[Quixote-users] Re: Unicode?

Skip Montanaro wrote:

>     Graham> Neil, what would we have to do to set Quixote right? We have a
>     Graham> lot of hands (though time is always scarce ;-) but I doubt most
>     Graham> of us have a clear appreciation of the problem.
>
> Don't believe when Neil says he's "not familiar with Unicode".  He's
> apparently familiar enough to know where most of the stumbling blocks
> are. ;-)  His previous message hit most/all the places I encountered.
>
> In theory, if all body text was accumulated as unicode objects instead of
> strings and there was a way to convey the desired encoding down to the level
> where stuff gets encoded into strings for tranmission, there'd be little
> else to do.  I don't know what sort of breakage lower-level APIs in Quixote
> can tolerate, but I personal have nothing yet to be backward-compatible
> with, so I can probably charge ahead like a bull in a china shop and get
> something which works for me but isn't terribly pretty.
>

That's kind of what I thought. Maybe I had a clue after all ;-)

I wonder whether "conveying the desired encoding" shouldn't just be done
at the top level:

    quixote.enable_ptl(encoding_in='iso-8859-1', encoding_out='utf-8')

unless the ptl_importer could check the encoding hint on the .ptl source
file by looking for a

   # -*- coding: iso-8859-1 -*-

line; then just an outbound encoding would be necessary.

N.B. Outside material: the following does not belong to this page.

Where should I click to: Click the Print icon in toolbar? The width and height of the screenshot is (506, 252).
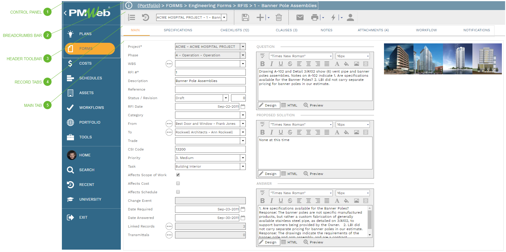tap(315, 17)
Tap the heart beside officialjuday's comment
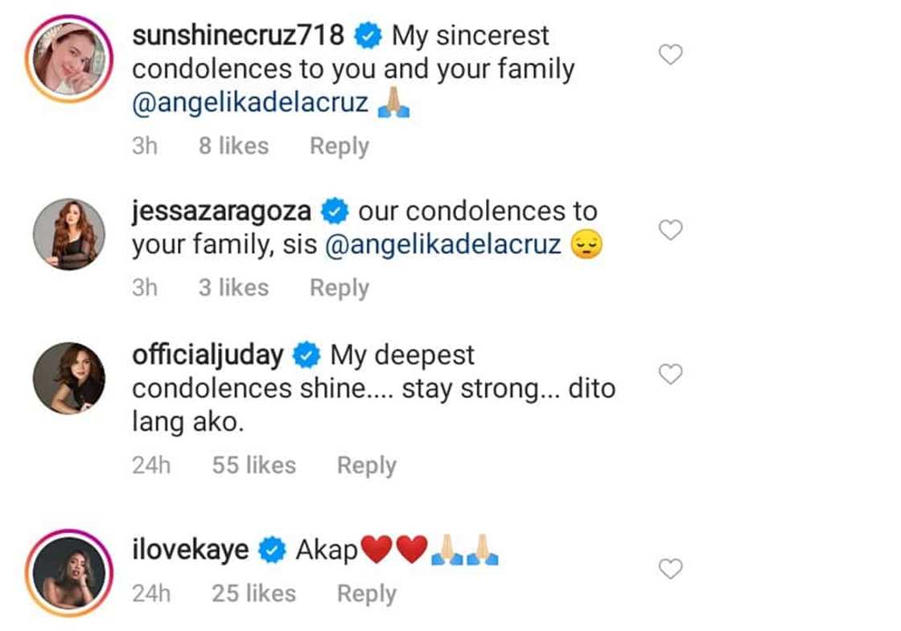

Ultimately the Publisher object receives an 'output' value, which it
expects to be a string (or convertable to one). I'm picturing something
like this:

   if isunicode(output):
      out_enc = quixote.get_outbound_encoding()  # made up
      output = output.encode(out_enc)
      request.response.set_content_type(encoding=out_enc) # made up
   return output

in Publisher.try_publish().

And perhaps if no inbound/outbound encodings were set, Quixote could
failover to its current string-based implementation, avoiding any legacy
issues.

> Skip

-- Graham